#### [Data records]
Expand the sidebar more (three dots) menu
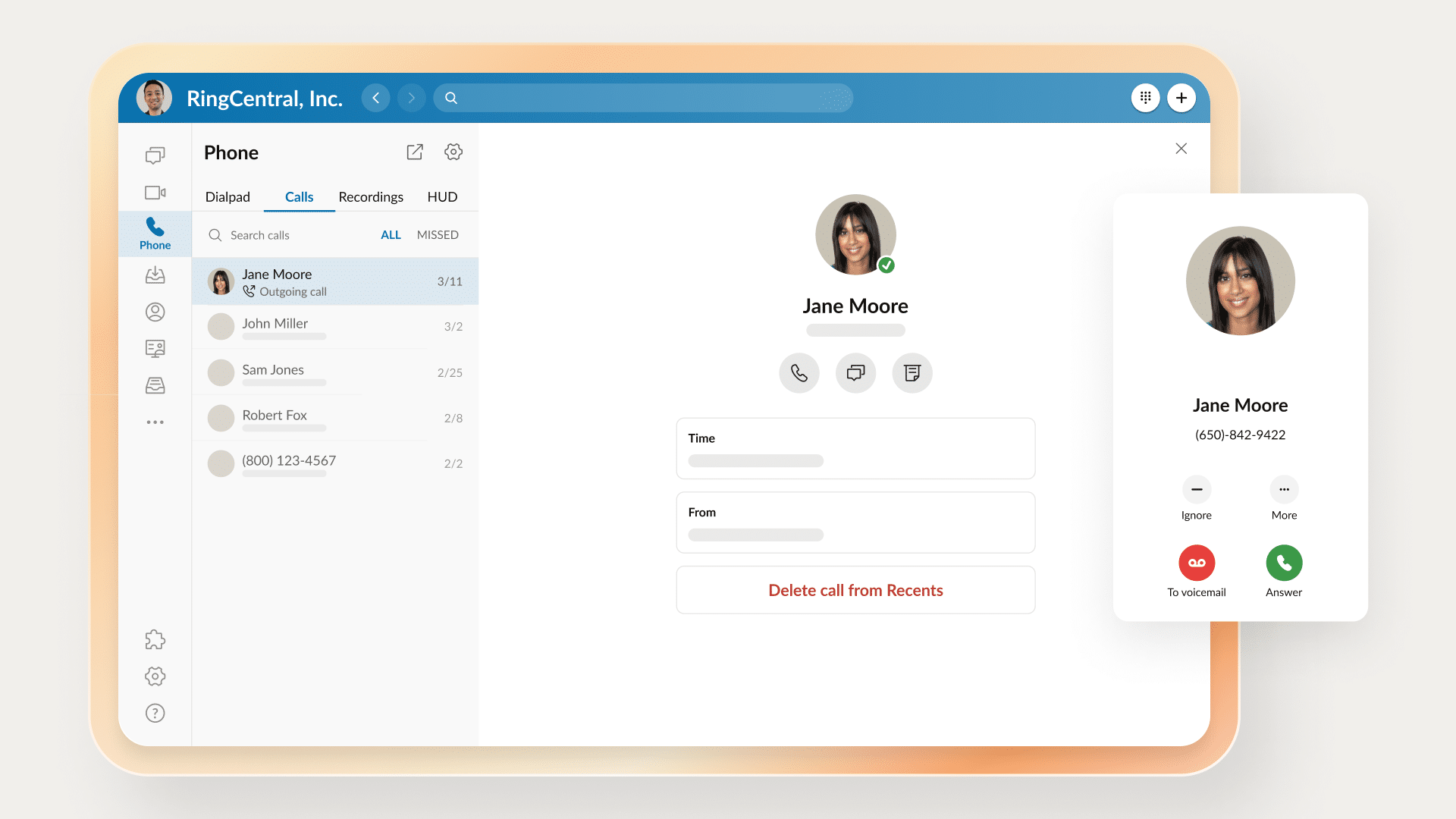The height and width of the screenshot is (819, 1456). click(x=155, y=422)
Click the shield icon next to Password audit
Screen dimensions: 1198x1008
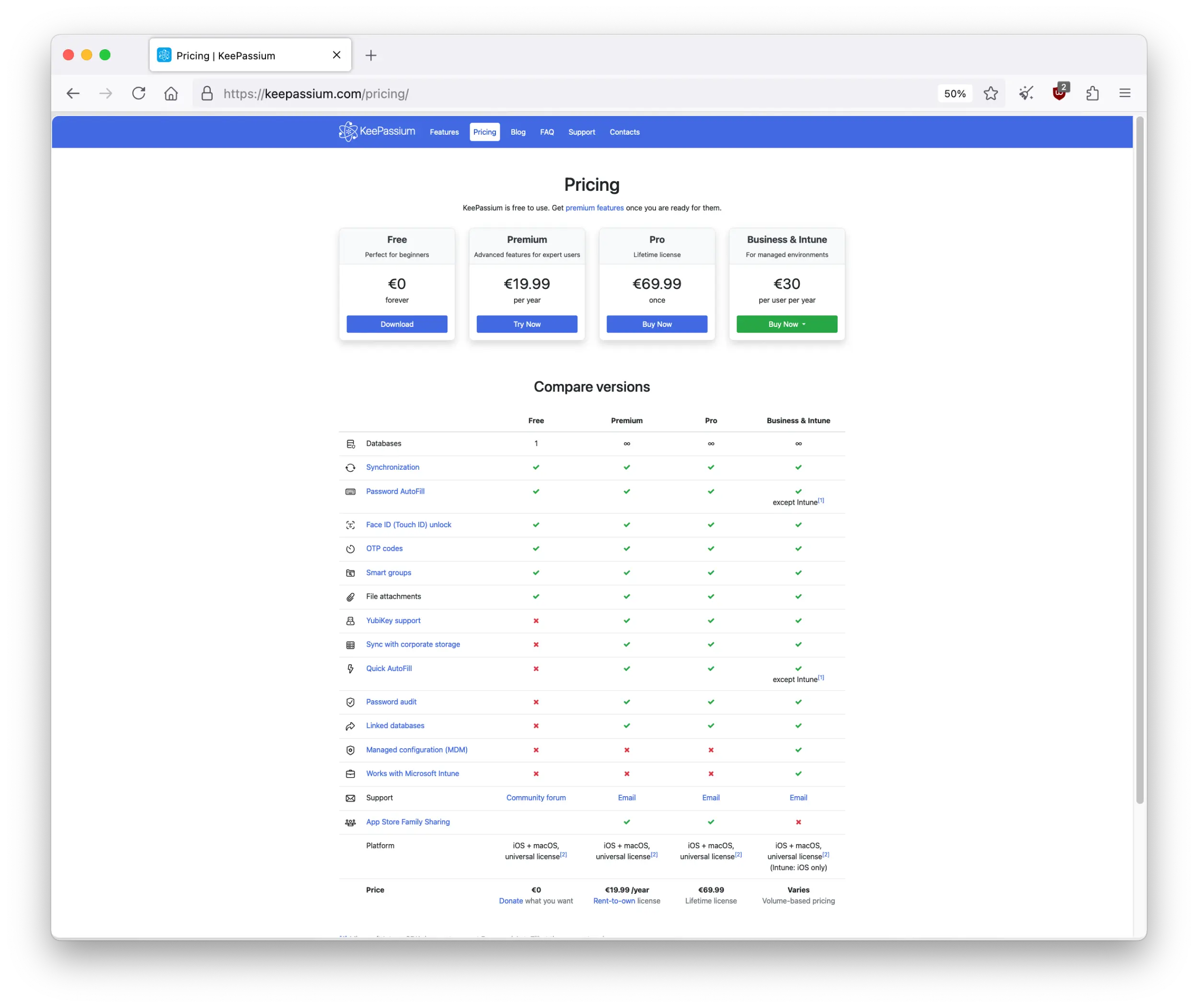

==

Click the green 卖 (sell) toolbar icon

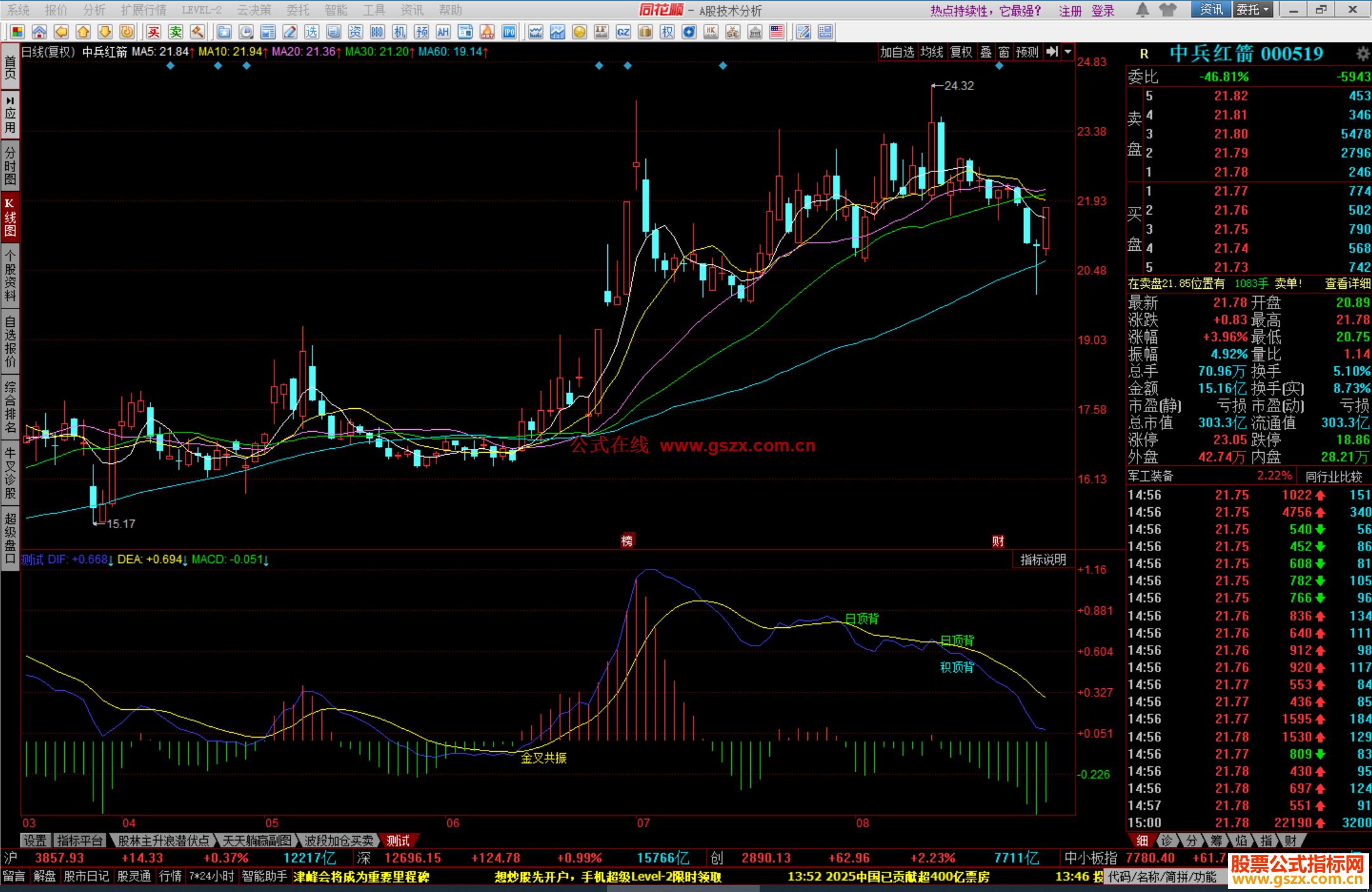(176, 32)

* * *

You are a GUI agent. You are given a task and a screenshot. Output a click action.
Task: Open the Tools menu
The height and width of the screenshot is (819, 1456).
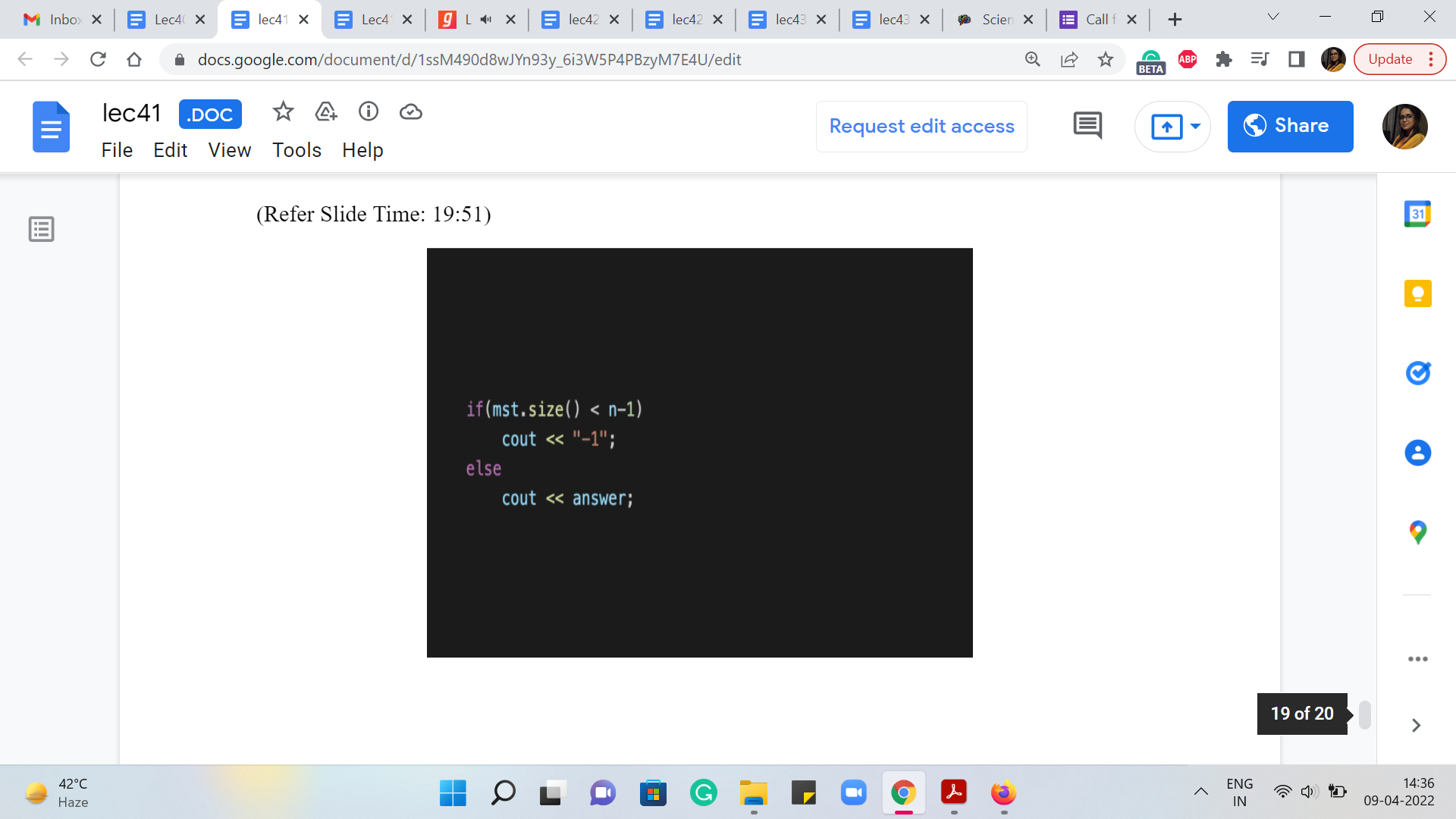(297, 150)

#### [What is required]
Output the lines above between the one holding "Click the shield icon next to Password audit" and the one holding "Screen dimensions: 1198x1008", inclusive, with nothing before or after them.

#### [Written solution]
Click the shield icon next to Password audit
Screen dimensions: 1198x1008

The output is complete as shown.